▶ **What you need to do**: Set down every line of the data, unchanged and complete.
*** Opening Provided information ***
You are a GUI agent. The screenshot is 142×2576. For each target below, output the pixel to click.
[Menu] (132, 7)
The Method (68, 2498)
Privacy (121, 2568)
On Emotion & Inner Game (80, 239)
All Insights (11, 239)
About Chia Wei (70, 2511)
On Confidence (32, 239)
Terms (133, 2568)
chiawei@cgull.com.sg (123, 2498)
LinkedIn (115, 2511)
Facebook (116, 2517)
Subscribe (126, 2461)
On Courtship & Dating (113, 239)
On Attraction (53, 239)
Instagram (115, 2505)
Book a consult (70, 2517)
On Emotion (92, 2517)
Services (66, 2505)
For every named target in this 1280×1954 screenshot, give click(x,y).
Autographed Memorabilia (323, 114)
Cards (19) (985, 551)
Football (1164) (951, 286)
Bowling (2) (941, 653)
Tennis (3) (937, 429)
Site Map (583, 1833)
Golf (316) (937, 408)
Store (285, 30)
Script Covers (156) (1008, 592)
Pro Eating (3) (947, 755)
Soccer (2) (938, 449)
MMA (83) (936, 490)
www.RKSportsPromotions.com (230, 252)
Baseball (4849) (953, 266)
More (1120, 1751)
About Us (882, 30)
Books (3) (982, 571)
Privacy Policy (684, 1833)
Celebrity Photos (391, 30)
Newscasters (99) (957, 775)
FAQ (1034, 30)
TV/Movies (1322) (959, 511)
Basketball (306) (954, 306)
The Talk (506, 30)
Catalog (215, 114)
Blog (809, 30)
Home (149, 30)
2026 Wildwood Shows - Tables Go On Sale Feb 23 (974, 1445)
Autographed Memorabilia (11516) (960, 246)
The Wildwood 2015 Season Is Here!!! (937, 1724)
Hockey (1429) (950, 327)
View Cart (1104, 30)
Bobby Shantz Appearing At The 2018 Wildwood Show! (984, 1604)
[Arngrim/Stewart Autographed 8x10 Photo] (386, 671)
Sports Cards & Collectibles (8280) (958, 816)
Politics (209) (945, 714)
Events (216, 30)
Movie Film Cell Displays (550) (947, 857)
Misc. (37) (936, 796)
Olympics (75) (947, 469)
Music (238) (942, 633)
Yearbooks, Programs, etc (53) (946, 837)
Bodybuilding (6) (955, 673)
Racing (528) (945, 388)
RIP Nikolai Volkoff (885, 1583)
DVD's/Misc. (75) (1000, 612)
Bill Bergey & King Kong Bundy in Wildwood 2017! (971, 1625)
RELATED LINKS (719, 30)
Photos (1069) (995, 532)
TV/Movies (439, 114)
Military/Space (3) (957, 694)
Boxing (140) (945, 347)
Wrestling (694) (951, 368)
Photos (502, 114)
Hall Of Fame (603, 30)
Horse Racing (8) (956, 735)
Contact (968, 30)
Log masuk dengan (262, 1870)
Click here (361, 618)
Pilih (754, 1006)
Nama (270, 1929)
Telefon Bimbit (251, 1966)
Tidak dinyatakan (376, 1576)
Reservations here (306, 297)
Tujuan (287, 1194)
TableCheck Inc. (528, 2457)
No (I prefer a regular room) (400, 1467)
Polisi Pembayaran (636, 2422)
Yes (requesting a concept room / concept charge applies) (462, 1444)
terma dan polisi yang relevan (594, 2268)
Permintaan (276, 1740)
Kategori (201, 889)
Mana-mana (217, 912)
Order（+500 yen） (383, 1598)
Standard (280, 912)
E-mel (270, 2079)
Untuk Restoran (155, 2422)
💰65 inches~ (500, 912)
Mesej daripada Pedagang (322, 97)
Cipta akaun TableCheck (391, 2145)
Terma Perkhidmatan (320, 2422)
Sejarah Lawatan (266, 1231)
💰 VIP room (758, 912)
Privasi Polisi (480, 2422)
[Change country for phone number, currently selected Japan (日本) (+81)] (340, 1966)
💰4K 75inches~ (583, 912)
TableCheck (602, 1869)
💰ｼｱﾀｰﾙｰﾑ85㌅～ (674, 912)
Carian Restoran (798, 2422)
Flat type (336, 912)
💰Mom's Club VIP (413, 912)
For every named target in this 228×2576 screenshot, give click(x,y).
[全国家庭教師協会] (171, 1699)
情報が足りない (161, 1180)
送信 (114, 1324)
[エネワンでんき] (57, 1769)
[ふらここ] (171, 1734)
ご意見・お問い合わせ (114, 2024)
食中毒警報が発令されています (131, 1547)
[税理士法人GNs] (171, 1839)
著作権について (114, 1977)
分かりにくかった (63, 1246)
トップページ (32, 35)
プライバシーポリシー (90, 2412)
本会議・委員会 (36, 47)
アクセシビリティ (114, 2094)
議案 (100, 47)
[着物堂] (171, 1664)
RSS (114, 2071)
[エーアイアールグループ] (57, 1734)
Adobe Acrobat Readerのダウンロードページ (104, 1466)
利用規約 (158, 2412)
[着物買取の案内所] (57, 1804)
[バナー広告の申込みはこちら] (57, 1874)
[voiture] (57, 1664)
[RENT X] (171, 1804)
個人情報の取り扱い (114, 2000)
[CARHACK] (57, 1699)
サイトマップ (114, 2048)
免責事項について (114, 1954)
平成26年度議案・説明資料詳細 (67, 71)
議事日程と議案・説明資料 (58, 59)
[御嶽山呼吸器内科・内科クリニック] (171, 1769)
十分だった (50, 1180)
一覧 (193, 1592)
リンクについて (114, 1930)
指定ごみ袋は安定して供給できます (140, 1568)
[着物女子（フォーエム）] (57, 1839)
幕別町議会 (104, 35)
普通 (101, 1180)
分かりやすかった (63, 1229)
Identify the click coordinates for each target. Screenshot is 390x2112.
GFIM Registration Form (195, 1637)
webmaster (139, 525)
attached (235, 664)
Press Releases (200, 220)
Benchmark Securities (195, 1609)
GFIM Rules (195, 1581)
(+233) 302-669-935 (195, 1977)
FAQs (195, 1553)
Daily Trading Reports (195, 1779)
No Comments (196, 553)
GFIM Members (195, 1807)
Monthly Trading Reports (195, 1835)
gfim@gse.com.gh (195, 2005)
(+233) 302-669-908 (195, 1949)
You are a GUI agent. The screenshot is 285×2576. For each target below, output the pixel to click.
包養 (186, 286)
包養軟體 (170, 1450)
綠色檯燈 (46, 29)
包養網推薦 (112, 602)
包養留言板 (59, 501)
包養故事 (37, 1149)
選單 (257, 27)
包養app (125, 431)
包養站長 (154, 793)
*** Closing Provided information ***
▶ **Written solution**:
You are a GUI agent. The screenshot is 142×2576. For each target below, output the pixel to click.
[Menu] (132, 7)
The Method (68, 2498)
Privacy (121, 2568)
On Emotion & Inner Game (80, 239)
All Insights (11, 239)
About Chia Wei (70, 2511)
On Confidence (32, 239)
Terms (133, 2568)
chiawei@cgull.com.sg (123, 2498)
LinkedIn (115, 2511)
Facebook (116, 2517)
Subscribe (126, 2461)
On Courtship & Dating (113, 239)
On Attraction (53, 239)
Instagram (115, 2505)
Book a consult (70, 2517)
On Emotion (92, 2517)
Services (66, 2505)
For every named target in this 1280×1954 screenshot, give click(x,y).
Autographed Memorabilia (323, 114)
Cards (19) (985, 551)
Football (1164) (951, 286)
Bowling (2) (941, 653)
Tennis (3) (937, 429)
Site Map (583, 1833)
Golf (316) (937, 408)
Store (285, 30)
Script Covers (156) (1008, 592)
Pro Eating (3) (947, 755)
Soccer (2) (938, 449)
MMA (83) (936, 490)
www.RKSportsPromotions.com (230, 252)
Baseball (4849) (953, 266)
More (1120, 1751)
About Us (882, 30)
Books (3) (982, 571)
Privacy Policy (684, 1833)
Celebrity Photos (391, 30)
Newscasters (99) (957, 775)
FAQ (1034, 30)
TV/Movies (1322) (959, 511)
Basketball (306) (954, 306)
The Talk (506, 30)
Catalog (215, 114)
Blog (809, 30)
Home (149, 30)
2026 Wildwood Shows - Tables Go On Sale Feb 23 (974, 1445)
Autographed Memorabilia (11516) (960, 246)
The Wildwood 2015 Season Is Here!!! (937, 1724)
Hockey (1429) (950, 327)
View Cart (1104, 30)
Bobby Shantz Appearing At The 2018 Wildwood Show! (984, 1604)
[Arngrim/Stewart Autographed 8x10 Photo] (386, 671)
Sports Cards & Collectibles (8280) (958, 816)
Politics (209) (945, 714)
Events (216, 30)
Movie Film Cell Displays (550) (947, 857)
Misc. (37) (936, 796)
Olympics (75) (947, 469)
Music (238) (942, 633)
Yearbooks, Programs, etc (53) (946, 837)
Bodybuilding (6) (955, 673)
Racing (528) (945, 388)
RIP Nikolai Volkoff (885, 1583)
DVD's/Misc. (75) (1000, 612)
Bill Bergey & King Kong Bundy in Wildwood 2017! (971, 1625)
RELATED LINKS (719, 30)
Photos (1069) (995, 532)
TV/Movies (439, 114)
Military/Space (3) (957, 694)
Boxing (140) (945, 347)
Wrestling (694) (951, 368)
Photos (502, 114)
Hall Of Fame (603, 30)
Horse Racing (8) (956, 735)
Contact (968, 30)
Log masuk dengan (262, 1870)
Click here (361, 618)
Pilih (754, 1006)
Nama (270, 1929)
Telefon Bimbit (251, 1966)
Tidak dinyatakan (376, 1576)
Reservations here (306, 297)
Tujuan (287, 1194)
TableCheck Inc. (528, 2457)
No (I prefer a regular room) (400, 1467)
Polisi Pembayaran (636, 2422)
Yes (requesting a concept room / concept charge applies) (462, 1444)
terma dan polisi yang relevan (594, 2268)
Permintaan (276, 1740)
Kategori (201, 889)
Mana-mana (217, 912)
Order（+500 yen） (383, 1598)
Standard (280, 912)
E-mel (270, 2079)
Untuk Restoran (155, 2422)
💰65 inches~ (500, 912)
Mesej daripada Pedagang (322, 97)
Cipta akaun TableCheck (391, 2145)
Terma Perkhidmatan (320, 2422)
Sejarah Lawatan (266, 1231)
💰 VIP room (758, 912)
Privasi Polisi (480, 2422)
[Change country for phone number, currently selected Japan (日本) (+81)] (340, 1966)
💰4K 75inches~ (583, 912)
TableCheck (602, 1869)
💰ｼｱﾀｰﾙｰﾑ85㌅～ (674, 912)
Carian Restoran (798, 2422)
Flat type (336, 912)
💰Mom's Club VIP (413, 912)
For every named target in this 228×2576 screenshot, give click(x,y).
[全国家庭教師協会] (171, 1699)
情報が足りない (161, 1180)
送信 (114, 1324)
[エネワンでんき] (57, 1769)
[ふらここ] (171, 1734)
ご意見・お問い合わせ (114, 2024)
食中毒警報が発令されています (131, 1547)
[税理士法人GNs] (171, 1839)
著作権について (114, 1977)
分かりにくかった (63, 1246)
トップページ (32, 35)
プライバシーポリシー (90, 2412)
本会議・委員会 (36, 47)
アクセシビリティ (114, 2094)
議案 (100, 47)
[着物堂] (171, 1664)
RSS (114, 2071)
[エーアイアールグループ] (57, 1734)
Adobe Acrobat Readerのダウンロードページ (104, 1466)
利用規約 (158, 2412)
[着物買取の案内所] (57, 1804)
[バナー広告の申込みはこちら] (57, 1874)
[voiture] (57, 1664)
[RENT X] (171, 1804)
個人情報の取り扱い (114, 2000)
[CARHACK] (57, 1699)
サイトマップ (114, 2048)
免責事項について (114, 1954)
平成26年度議案・説明資料詳細 (67, 71)
議事日程と議案・説明資料 (58, 59)
[御嶽山呼吸器内科・内科クリニック] (171, 1769)
十分だった (50, 1180)
一覧 (193, 1592)
リンクについて (114, 1930)
指定ごみ袋は安定して供給できます (140, 1568)
[着物女子（フォーエム）] (57, 1839)
幕別町議会 (104, 35)
普通 (101, 1180)
分かりやすかった (63, 1229)
Identify the click coordinates for each target. Screenshot is 390x2112.
GFIM Registration Form (195, 1637)
webmaster (139, 525)
attached (235, 664)
Press Releases (200, 220)
Benchmark Securities (195, 1609)
GFIM Rules (195, 1581)
(+233) 302-669-935 (195, 1977)
FAQs (195, 1553)
Daily Trading Reports (195, 1779)
No Comments (196, 553)
GFIM Members (195, 1807)
Monthly Trading Reports (195, 1835)
gfim@gse.com.gh (195, 2005)
(+233) 302-669-908 (195, 1949)
You are a GUI agent. The screenshot is 285×2576. For each target below, output the pixel to click.
包養 (186, 286)
包養軟體 (170, 1450)
綠色檯燈 (46, 29)
包養網推薦 (112, 602)
包養留言板 (59, 501)
包養故事 (37, 1149)
選單 (257, 27)
包養app (125, 431)
包養站長 (154, 793)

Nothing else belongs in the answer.